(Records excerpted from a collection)
= = = = = = =

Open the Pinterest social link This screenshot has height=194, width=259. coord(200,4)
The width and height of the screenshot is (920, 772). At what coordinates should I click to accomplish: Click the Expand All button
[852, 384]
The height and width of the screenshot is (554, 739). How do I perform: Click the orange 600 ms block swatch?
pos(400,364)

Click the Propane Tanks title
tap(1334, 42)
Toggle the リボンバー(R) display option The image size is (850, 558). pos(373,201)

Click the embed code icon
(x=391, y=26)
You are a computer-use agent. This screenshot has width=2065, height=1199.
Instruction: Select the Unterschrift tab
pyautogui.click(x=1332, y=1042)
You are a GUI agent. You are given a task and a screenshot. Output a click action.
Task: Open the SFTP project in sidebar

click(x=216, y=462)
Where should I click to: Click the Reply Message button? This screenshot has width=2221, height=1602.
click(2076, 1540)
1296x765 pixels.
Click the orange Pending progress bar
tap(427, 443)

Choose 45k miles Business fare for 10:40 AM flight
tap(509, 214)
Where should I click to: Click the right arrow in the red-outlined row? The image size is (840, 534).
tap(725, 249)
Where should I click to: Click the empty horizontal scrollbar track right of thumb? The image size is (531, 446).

= = = = = = =

Report how many lines in the items contain the string "Open", matching case exactly. Give only the number.

▶ _Full solution_: 2